───── 抜粋本文 ─────
仕事膨大。目立たない。印税なし。アレンジャーの仕事

音楽における「アレンジ」つまり編曲。
その言葉は皆さん聞いたことがあると思いますが、具体的に何をするのか、知っていますでしょうか?

もちろん、音楽好きの方はわかっているかもしれませんが、意外と漠然として、あまりよくわからない方もいらっしゃるようなので、今日は編曲について語ってみたいと思います。

☆旧ブログ「大人の音楽レッスン」より
2014年5月に書いた記事を加筆修正しました。

作曲と編曲の違い

アレンジとは編曲のことです。

編曲とは何か?
まず作曲との違いをはっきりさせましょう。

ポピュラー音楽の世界ではほとんどの場合、「メロディーを作ること」を作曲といいます。
歌モノだったら、歌の部分ですね。
メロディーさえ作れば「作曲」として扱われます。

だから、音符とかコードとか、音楽のことはあんまりわかってなくても、センスがよくて鼻歌で作れちゃうような人は、それでも「作曲した」ということになり、ちゃんと印税が入ります。

しかし、メロディーだけで音楽になるわけじゃありませんね。
メロディー以外に、和音(コード)やリズムが必要ですし、他の楽器が後ろでいろいろやる必要があります。

それによって、曲の雰囲気が決まり、曲の具体像というものが構築されるわけですね。

つまり、メロディー以外の全部を考えること。
これが編曲ということになります。

(注:ただし、管弦楽などクラシックの場合は作曲/編曲一体型なので、またちょっと違います)

編曲の仕事の中身って

どんな雰囲気の曲にするために、どういうリズム、テンポにしたらいいのか。
どういう楽器を使って、それぞれがどういうことを弾いたらいいのか。
───── 収集資料 ─────
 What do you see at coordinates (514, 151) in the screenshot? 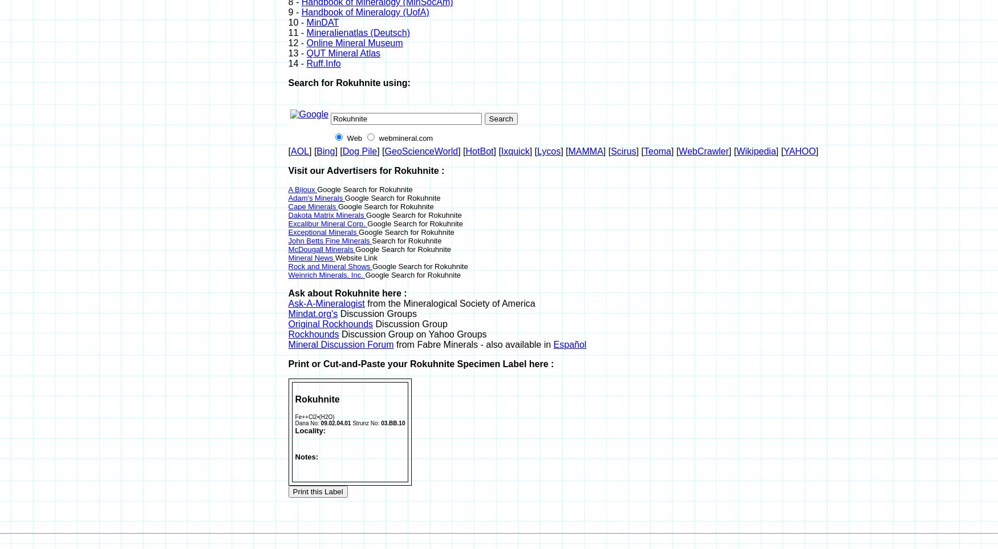
I see `'Ixquick'` at bounding box center [514, 151].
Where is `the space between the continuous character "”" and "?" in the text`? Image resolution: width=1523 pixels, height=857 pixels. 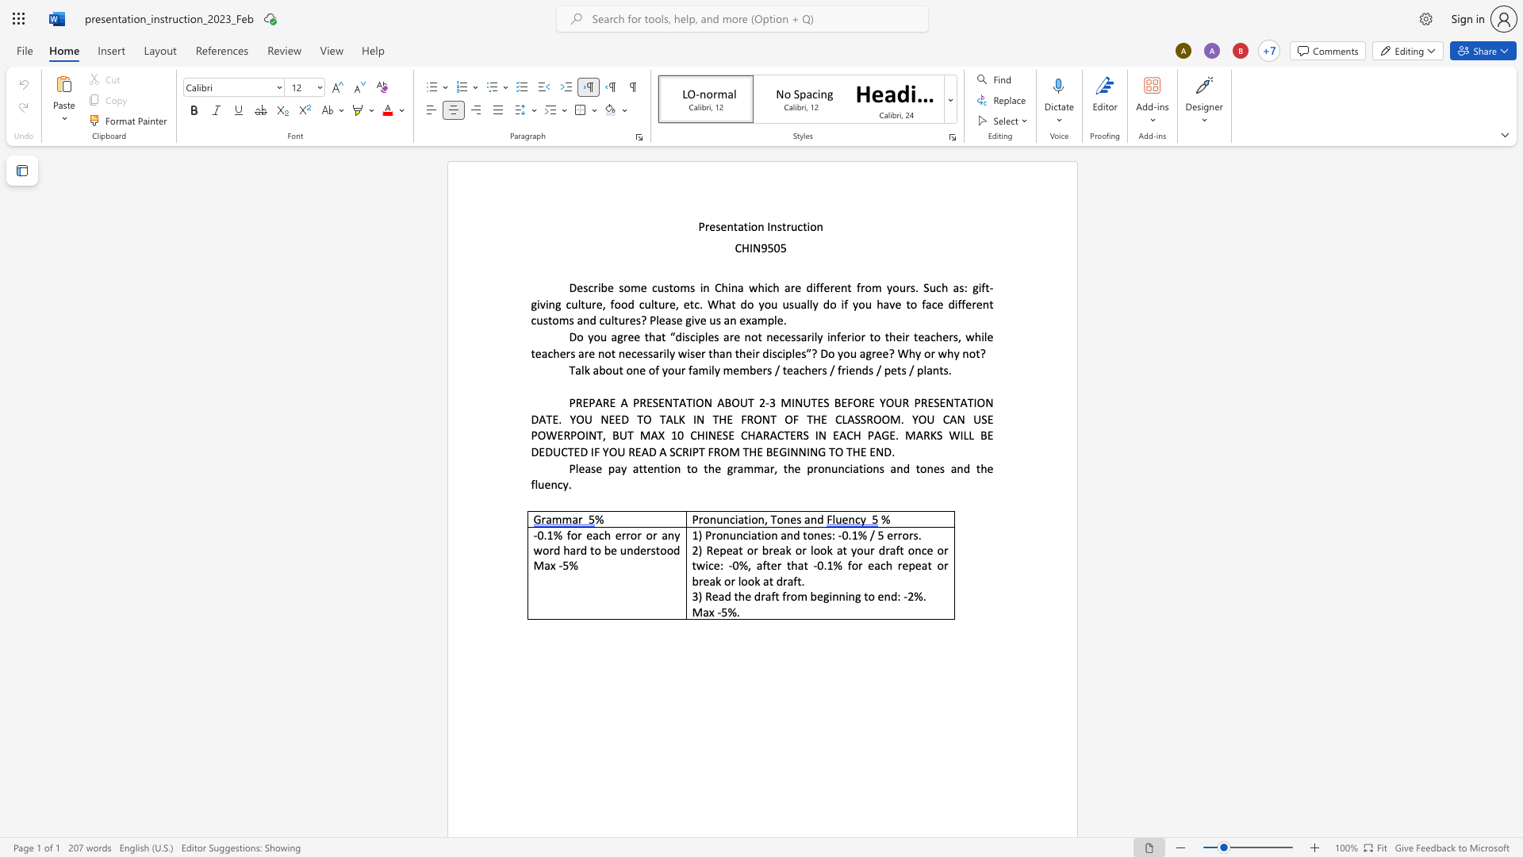
the space between the continuous character "”" and "?" in the text is located at coordinates (811, 352).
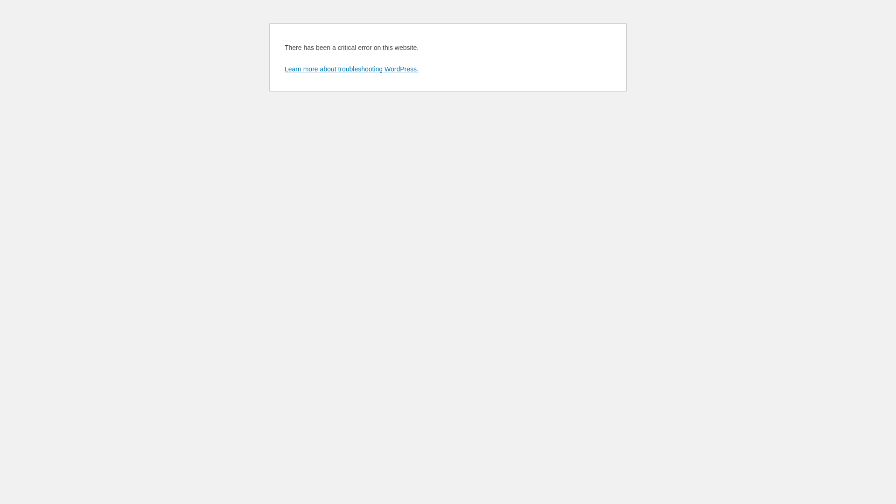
─────
*短い課題*: 抜粋本文の「その言葉は皆さん聞いたことが」から「2014年5月に書いた記事を加筆修正しました。」までを、両端の語句も含めて一字一句違えずに打ち直してください。 一覧はここでは使いません。

*解答全文*:
その言葉は皆さん聞いたことがあると思いますが、具体的に何をするのか、知っていますでしょうか?

もちろん、音楽好きの方はわかっているかもしれませんが、意外と漠然として、あまりよくわからない方もいらっしゃるようなので、今日は編曲について語ってみたいと思います。

☆旧ブログ「大人の音楽レッスン」より
2014年5月に書いた記事を加筆修正しました。